We do not agree with the People that the defendant waived his right to appellate review, either with regard to his claim that his sentences were excessive, or with regard to his claim as to the Supreme Court's failure to consider, or to grant, youthful offender treatment ( see People v. Boustani, 300 A.D.2d 313; cf. People v. Kemp, 94 N.Y.2d 831).

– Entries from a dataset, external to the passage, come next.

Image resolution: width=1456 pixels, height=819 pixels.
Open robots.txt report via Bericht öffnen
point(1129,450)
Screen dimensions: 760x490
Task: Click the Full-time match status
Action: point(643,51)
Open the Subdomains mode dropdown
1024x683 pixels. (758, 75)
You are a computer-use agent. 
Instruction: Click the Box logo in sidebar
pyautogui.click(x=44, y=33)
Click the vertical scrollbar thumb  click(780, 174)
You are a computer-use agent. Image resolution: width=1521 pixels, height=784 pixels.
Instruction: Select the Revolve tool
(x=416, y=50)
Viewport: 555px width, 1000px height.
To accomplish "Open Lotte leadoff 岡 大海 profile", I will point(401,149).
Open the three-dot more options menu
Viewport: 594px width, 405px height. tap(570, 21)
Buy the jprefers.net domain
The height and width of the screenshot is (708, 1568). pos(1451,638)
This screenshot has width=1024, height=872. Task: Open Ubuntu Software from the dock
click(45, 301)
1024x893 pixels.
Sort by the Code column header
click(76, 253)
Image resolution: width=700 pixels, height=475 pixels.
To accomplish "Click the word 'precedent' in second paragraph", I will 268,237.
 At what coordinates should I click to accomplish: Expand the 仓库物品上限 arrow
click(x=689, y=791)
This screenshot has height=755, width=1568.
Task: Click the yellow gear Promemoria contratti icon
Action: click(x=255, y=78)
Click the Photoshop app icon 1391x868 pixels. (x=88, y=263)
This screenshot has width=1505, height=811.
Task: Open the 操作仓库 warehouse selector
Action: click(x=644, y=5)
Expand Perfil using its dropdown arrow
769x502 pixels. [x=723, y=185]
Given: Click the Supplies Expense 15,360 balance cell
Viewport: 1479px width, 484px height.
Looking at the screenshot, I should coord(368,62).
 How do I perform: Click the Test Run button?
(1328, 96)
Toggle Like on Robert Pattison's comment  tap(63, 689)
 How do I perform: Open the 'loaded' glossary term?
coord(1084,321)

The ambiguous remarks made by defense counsel shortly after the Supreme Court pronounced sentence did not constitute a request for youthful offender treatment ( see CPL 720.10), much less a timely one. The defendant's failure to make such a request in the Supreme Court precludes him from arguing on appeal that it was error as a matter of law for that court to have failed to consider whether youthful offender treatment would have been appropriate under all the circumstances ( see People v. McGowen, 42 N.Y.2d 905; People v. Howard, 1 A.D.3d 718; People v. Walrath, 285 A.D.2d 674; People v. Pagano, 253 A.D.2d 500; People v. Cunningham, 238 A.D.2d 350; People v. Wimbush, 234 A.D.2d 574). In any event, youthful offender treatment was not warranted under all the circumstances presented in this case ( cf. People v. Cruickshank, 105 A.D.2d 325, affd 67 N.Y.2d 625).
The sentences imposed were not excessive ( see People v. Suitte, 90 A.D.2d 80).
PRUDENTI, P.J., GOLDSTEIN, LUCIANO and COZIER, JJ., concur.